Faber upends Fed–gold price narrative
After a one-day leg down to six-year lows, the gold market is now taking the first US interest rate hike in nine years as a positive.
On Monday gold futures with February delivery dates gained 1.5% or $15.10 from Friday’s close to trade at $1,080.10 early afternoon in another day of heavy volume on the Comex market in New York. Gold is at a two-week high and is up 3% from its lowest level since October 2009 below $1,050 struck on Thursday.
All things being equal higher interest rates are a big negative for gold. Tighter monetary policy boosts the value of the dollar and makes gold less attractive as an investment because the metal is not yield-producing. US Treasury yields and the gold price have a strong negative correlation and the dollar has an even closer inverse relationship to commodity prices in general.
Not everyone is convinced of the rosy picture the US Federal Reserve has painted about the US and global economy.
Marc Faber, economist, investment guru and Wall Street stalwart, told ETF.com on Monday, the Fed will likely have to backtrack on its decision to lift-off from near zero rates (and its ending of its quantitative easing policy a year ago).
Faber said far from a rising interest rates environment and tighter credit, 2016 will see a resumption of asset purchases by the Fed under a fourth round of QE to pump easy money into financial markets:
Right now, the global economy is slowing down meaningfully, so they should not have increased interest rates. But they did so to maintain some credibility.
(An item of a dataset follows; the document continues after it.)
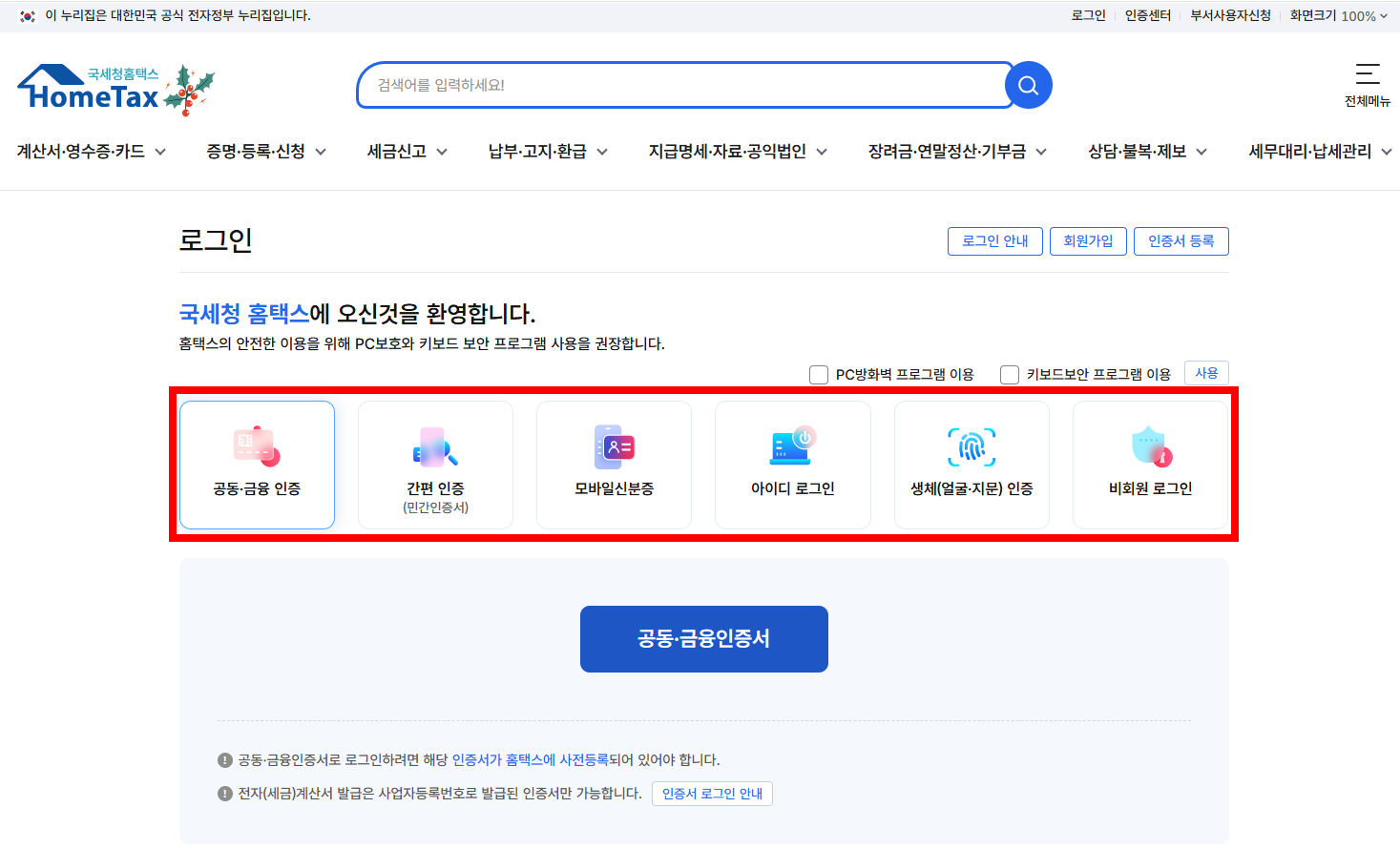
Task: Expand the 지급명세·자료·공익법인 dropdown
Action: (x=738, y=151)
The global economy is probably already in recession now. It will be more obvious in the U.S. in March or June of next year. At that time, the Fed will say, “Well, we didn’t want to increase interest rates, but there was pressure on us to do so. So we increased them, and now we have a recession, and now we have to cut them again and flood the market with QE4.”
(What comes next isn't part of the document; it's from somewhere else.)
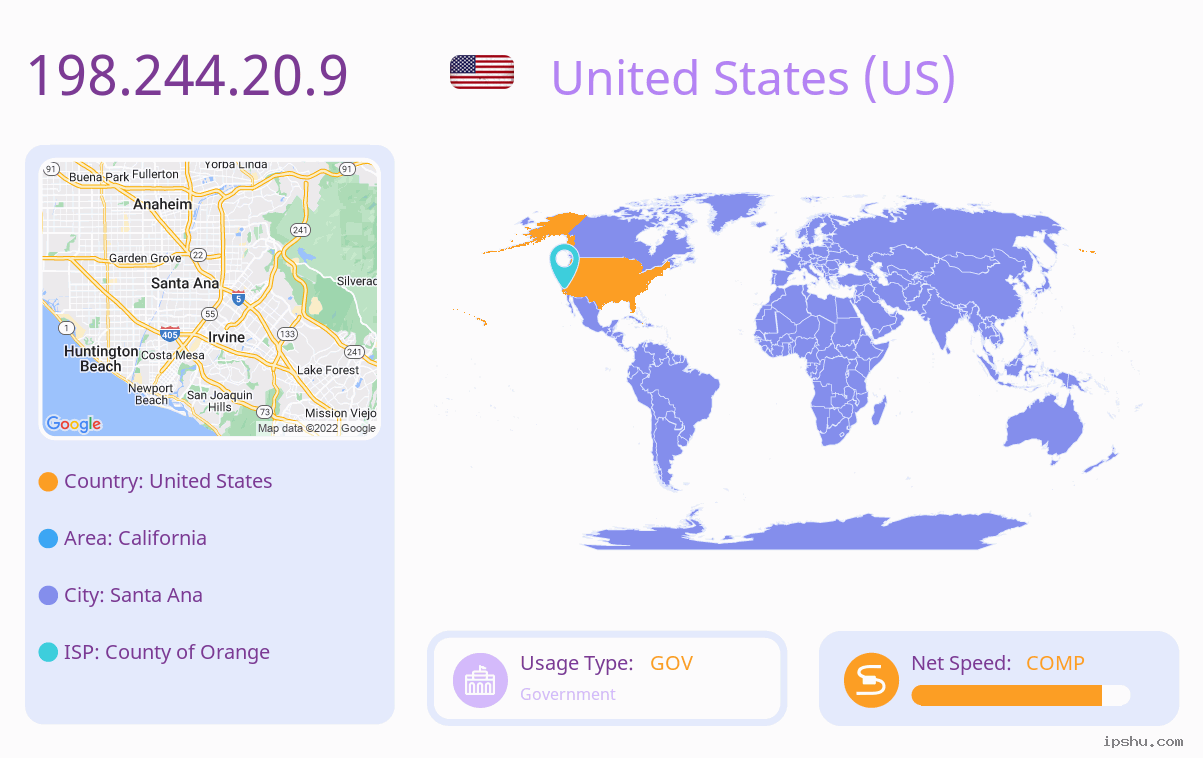
Task: Click Australia on the world map
Action: [1044, 425]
They’ll use whatever happens as an excuse to cut rates again and engage, as [ECB President] Draghi is currently doing, in unlimited purchases of assets.
Quantitative easing was a massive boost for the gold price. Announced in late November when gold was trading not far above $700 an ounce, QE and the Fed’s zero interest rate policy officially kicked off mid-December 2008. QE1 and August 2010’s second round set off waves of buying, that turned gold into a one-way for the next three years culminating in September 2011’s $1,921 all-time high.
Faber, who publishes the famed Gloom, Boom & Doom Report, says in an environment of unlimited money printing gold is a natural choice for investment. What’s more, it’s on sale right now and may “stay inexpensive for a bit longer because sentiment is now very negative”:
Again, if you said, “Marc, here is $1 million, but you have to put everything in either gold or in the Dow Jones,” then I would say I’d take gold.
Everything is distorted, and it’s a relative game. Looking at the fundamentals of the world, including the quantity of money, the magnitude of debt as a percent of GDP, the low economic potential and the mad frame of mind of central bankers and their intellectual dishonesty, I would own gold.